Nesse primeiro momento do Culto de Exu no Brasil também foi presente a influência da feitiçaria ibérico-cipriânica que muito contribui com a gênese da Quimbanda. Durante o Séc. XVI o Santo Ofício de Portugal exilou no Brasil inúmeras feiticeiras condenadas pela Inquisição. Na Europa, os tribunais do Santo Ofício de Portugal foram os que menos perseguiram as feiticeiras, pois eles estavam mais interessados em perseguir as heresias dos judeus e dos africanos. Por conta disso as feiticeiras ibéricas puderam encontrar em Portugal refúgio para suas práticas. Em outras partes da Europa a perseguição às feiticeiras era mais intensa. Assim Portugal se tornou um refúgio para feiticeiras de toda parte do Mundo Velho. No entanto, quando julgadas em Portugal, um grande contingente de feiticeiras foi enviado ao Brasil como punição por suas heresias, afinal, a Inquisição portuguesa não encontrava relatos de pactos com o Diabo ou mesmo da celebração do Sabbath entre elas. Ao invés disso, encontrava relatos de feitiços simples praticados por essas feiticeiras, o que diminuiu drasticamente a chance de serem queimadas; mas ainda sim, condenadas e exiladas. Com elas veio ao Brasil a feitiçaria ibérica tradicional e Culto ao Diabo, que incluía a tradição salomônica e dos grimórios em uma linguagem popular, disseminada através das inúmeras edições de O Livro de São Cipriano. A Quimbanda herdou toda essa influência da feitiçaria ibérico-cipriânica.
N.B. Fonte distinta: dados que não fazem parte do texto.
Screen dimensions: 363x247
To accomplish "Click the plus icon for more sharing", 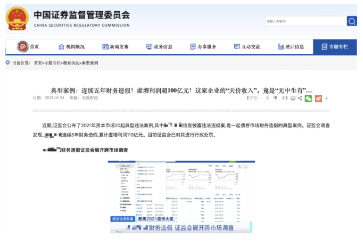I will 327,98.
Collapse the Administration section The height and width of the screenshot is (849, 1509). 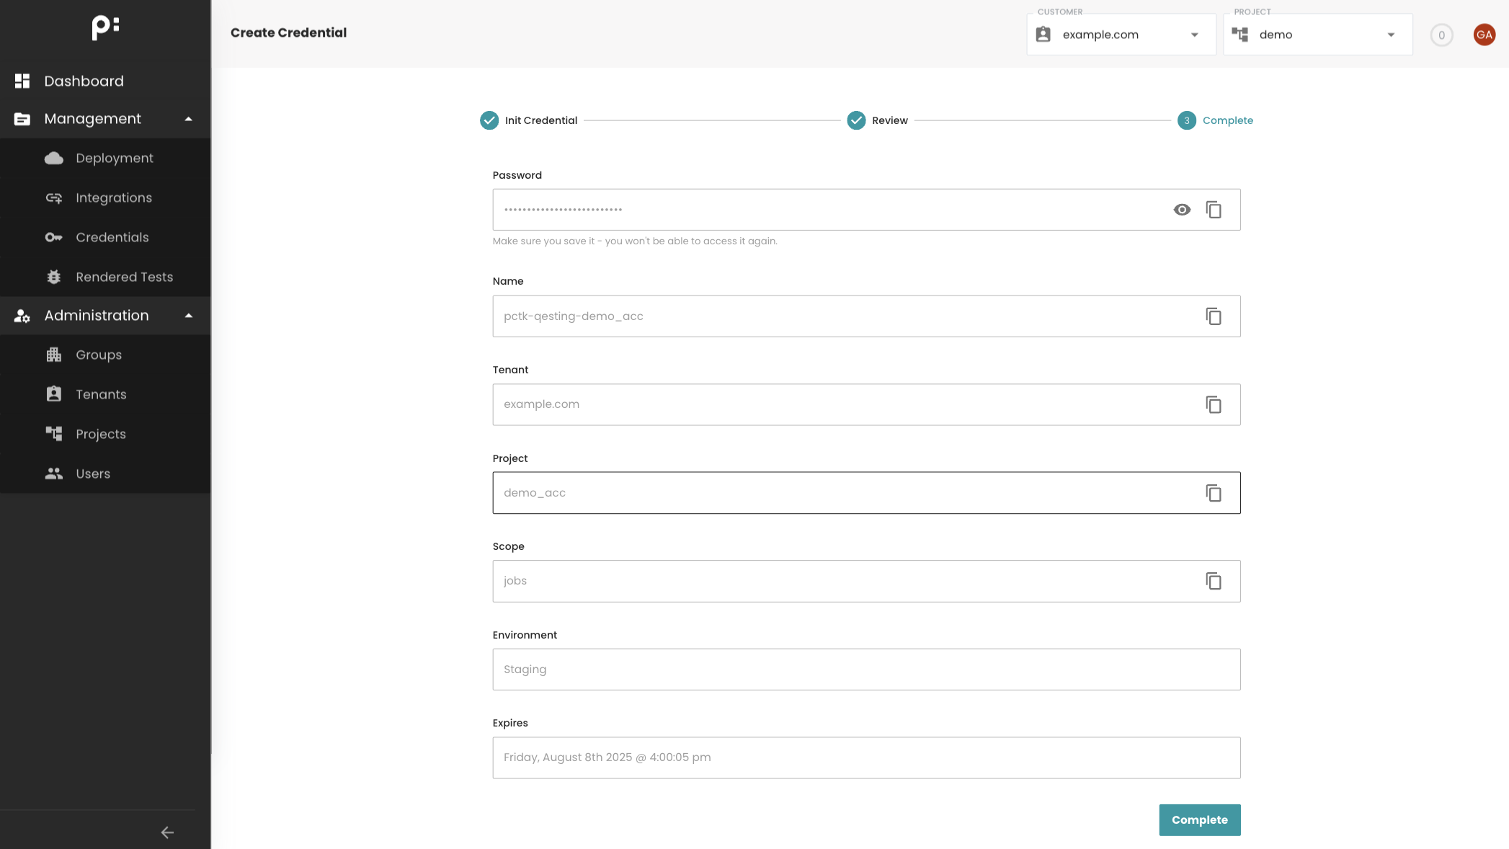189,315
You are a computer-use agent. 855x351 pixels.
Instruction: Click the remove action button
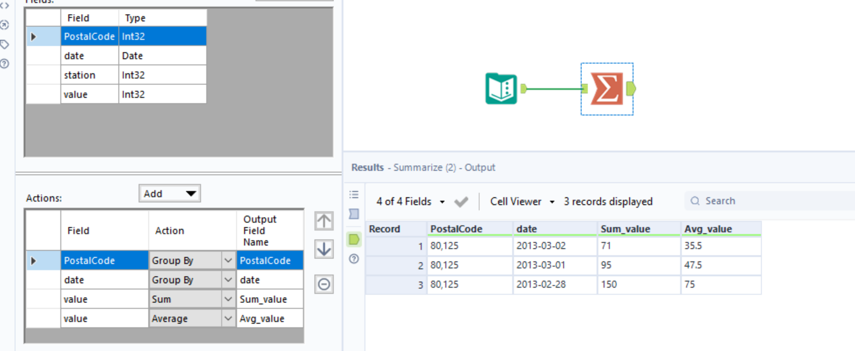coord(324,284)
Nesse caminho é possível ver com clareza sua gênese neste primeiro momento formada a partir das culturas mágicas dos índios (xamanismo tupi-guarani do culto aos encantados), dos kimbundus (xamanismo bantu do culto aos nkisis e ngangas), dos yorubás (xamanismo imalé do culto aos Orixás) e feitiçaria ibérico-cipriânica (tradição salomônica e dos grimórios e a demonologia europeia), dando nascimento a uma síntese de feitiçaria brasileira necromântica de culto aos ancestrais.

Deve ser entendido que este [O Livro de São Cipriano], diferente de outros grimórios, não é uma relíquia de um distante passado mágico, ele não é um livro antigo e morto que espera para ver a luz novamente através de um devotado magista. O Livro de São Cipriano não se trata de um livro; ele não está localizado no tempo ou no espaço. Como qualquer culto, ordem ou religião viva e ativa, trata-se de um contínuo, uma corrente. Ele muda seu conteúdo porque está vivo, porque é praticado e vivido em vários contextos culturais, sociais e geográficos [...] [e] ele constantemente responde as necessidades de seus leitores. Da costa da Catalunha a Algarve, da Ibéria rural ao nordeste do Brasil, dos terreiros de Quimbanda e finalmente até as cidades, ele é em todo o sentido do termo um livro de magia popular, um livro [de magia] para o povo. [...] Ele vive a margem da sociedade, nas sombras, no limiar entre religiosidade e heresia, virtude e vício. Como o próprio Santo, ele vive naquela linha onde Deus e o Diabo se encontram. [...] Mas como um contínuo, um ponto parece ser constante em suas edições, todas trazem a narrativa faustina.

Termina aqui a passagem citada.